Perfumé su recuerdo y me propuse a continuar.
Toda la mañana estuve contando los usos de aquel objeto que me heredó. Lo observé de arriba a abajo, sus laterales y aristas no me dieron pista de su usanza. Traté de abrir las pequeñas esferas de metal pero fue en vano cualquier intento de tan siquiera imaginar su interior. Me quedaba solo volverlo a guardar entre el doblé de mi cintura, justo donde el cuero ejercía presión.
El calor difumina la frontera delante de mis ojos, pareciera encendida una enorme fogata más allá de las montañas. Mis huellas se perdieron derretidas, y a falta de recursos de alguna manera sentía el deseo de agacharme a beber el pasado, lo cual no fue un gran motivo para quedarme aquí. Seguí avanzando bajo el sol que tapizaba mi piel y contra el viento que se oponía a mi avance; de vez en cuando arrojando debajo de las rocas el deseo de volver. Quizá obrando en mala fe por si algún otro viajero venía detrás de mí.
La planicie se desplegó más de lo que esperaba, lo que me provocó esa sensación de buscar la sombra de un árbol para que me abrigara. Y bajo ella, quizá seguir escudriñando el misterioso objeto que me había entregado el hombre que murió a mis espaldas.
Nunca lo había visto, todos los utensilios que le recuerdo a mi padre eran labrados en un cuenco utilizando huesos y lianas. Tengo especial cariño por uno de ellos, era un martillo de piedra con un mango enorme, que para lo que él era un trabajo de una mano, para mí era necesario utilizar el límite de la fuerza de ambos brazos para poder tan siquiera levantarlo. Pero fue gracias al entreno de la herramienta que la lluvia no visitaba el interior de nuestro hogar. Utilizaba su martillo para todo: curtir las pieles, amoldar el hogar, inmortalizarse frente a la bestia si era atacado en uno de sus tantos viajes, y ser muralla para su familia.
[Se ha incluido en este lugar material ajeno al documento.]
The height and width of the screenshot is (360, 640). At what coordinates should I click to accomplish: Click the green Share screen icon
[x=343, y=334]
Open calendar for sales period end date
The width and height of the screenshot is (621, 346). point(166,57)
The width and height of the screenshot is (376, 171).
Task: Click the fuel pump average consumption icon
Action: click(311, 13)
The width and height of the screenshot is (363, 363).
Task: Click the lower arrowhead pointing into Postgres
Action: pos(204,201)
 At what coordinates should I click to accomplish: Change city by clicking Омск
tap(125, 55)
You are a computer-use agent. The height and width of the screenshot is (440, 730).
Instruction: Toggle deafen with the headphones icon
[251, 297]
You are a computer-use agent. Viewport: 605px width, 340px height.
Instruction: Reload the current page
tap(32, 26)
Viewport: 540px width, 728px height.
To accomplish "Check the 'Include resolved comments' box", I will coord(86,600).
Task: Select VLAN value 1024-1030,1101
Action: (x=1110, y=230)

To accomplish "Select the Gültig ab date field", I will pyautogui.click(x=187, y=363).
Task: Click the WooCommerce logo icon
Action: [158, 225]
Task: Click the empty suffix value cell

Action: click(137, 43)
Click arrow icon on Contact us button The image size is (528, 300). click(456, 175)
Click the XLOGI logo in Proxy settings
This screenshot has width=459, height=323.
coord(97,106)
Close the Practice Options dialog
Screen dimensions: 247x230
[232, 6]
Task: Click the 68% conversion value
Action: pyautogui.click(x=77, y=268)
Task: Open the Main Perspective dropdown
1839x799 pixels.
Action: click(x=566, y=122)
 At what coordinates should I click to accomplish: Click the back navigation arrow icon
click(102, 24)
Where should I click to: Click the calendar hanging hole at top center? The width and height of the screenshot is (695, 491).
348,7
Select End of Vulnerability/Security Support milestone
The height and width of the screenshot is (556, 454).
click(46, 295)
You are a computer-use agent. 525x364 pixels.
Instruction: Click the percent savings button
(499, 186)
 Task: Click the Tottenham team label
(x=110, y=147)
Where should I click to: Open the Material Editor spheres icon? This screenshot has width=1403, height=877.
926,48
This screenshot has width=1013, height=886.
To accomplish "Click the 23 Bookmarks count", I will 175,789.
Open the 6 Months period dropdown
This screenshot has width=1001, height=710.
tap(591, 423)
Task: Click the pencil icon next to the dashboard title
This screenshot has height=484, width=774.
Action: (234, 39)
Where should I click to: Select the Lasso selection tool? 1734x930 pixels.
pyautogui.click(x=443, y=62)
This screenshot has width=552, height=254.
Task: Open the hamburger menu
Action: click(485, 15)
Los hombres de cada hogar salían en grupo para encontrarse en el corazón del bosque y reptar por cada vena buscando animales pequeños, rápidos de cocinar. La nuestra era una tribu algo inusual. Los hombres no permitían que las mujeres tocasen las carnes antes de estar cocinadas. En una especie de relato, mi madre me contaba que hace muchos años antes de ser fundada la tribu, un grupo de mujeres decidió ir a cazar cuando los hombres enfermaron a causa de las inesperadas temperaturas a las que recién habían arribado en su largo peregrinaje. Estaban descubriendo el mundo con la salud.
Una de ellas, del grupo de cazadoras, regresó con un animal de tamaño mediano que tenía la particularidad de tener su cuerpo cubierto de espinas. Nadie lo pudo tomar al verlo, unos más lastimados que otros luego de varios intentos. Llegaron a la extraña conclusión de que podrían cazar más de aquellos animales y forrar de espinas el cuero que vestía a los hombres, para sentirse más seguros. O más intimidantes y estar a salvo del ataque repentino de algún espécimen que en su supervivencia buscara un rápido alimento. Todos empezaron a enfermar al hacer contacto con las espinas, algunos quedaron inmovilizados, otros, quizá con algo más de suerte murieron.
Cansado de investigar el objeto me dispuse a seguir mi recorrido, pero a escasos metros del lugar, una manada de jabalíes se adueñaba del prado. Sabía que debía esquivar el grupo para no verme inmerso en una contienda de la que desde antes de afrontar ya tenía perdida. Me agaché y escondido entre la maleza traté de arrastrarme lejos de allí, pero en ese instante la tierra empezó a temblar. Temí, sentí que en cualquier momento una grieta me arrojaría al infierno, y sin más nada de lo que pudiera estar seguro, levanté la cabeza y vi como si el horizonte se precipitara hacia mi. Una línea oscura de jinetes, cabalgando a toda prisa en dirección a donde me encontraba. Ruidosos, decididos, voraces.
Supuse que aquellos jabalíes no iban a ser mi mayor preocupación.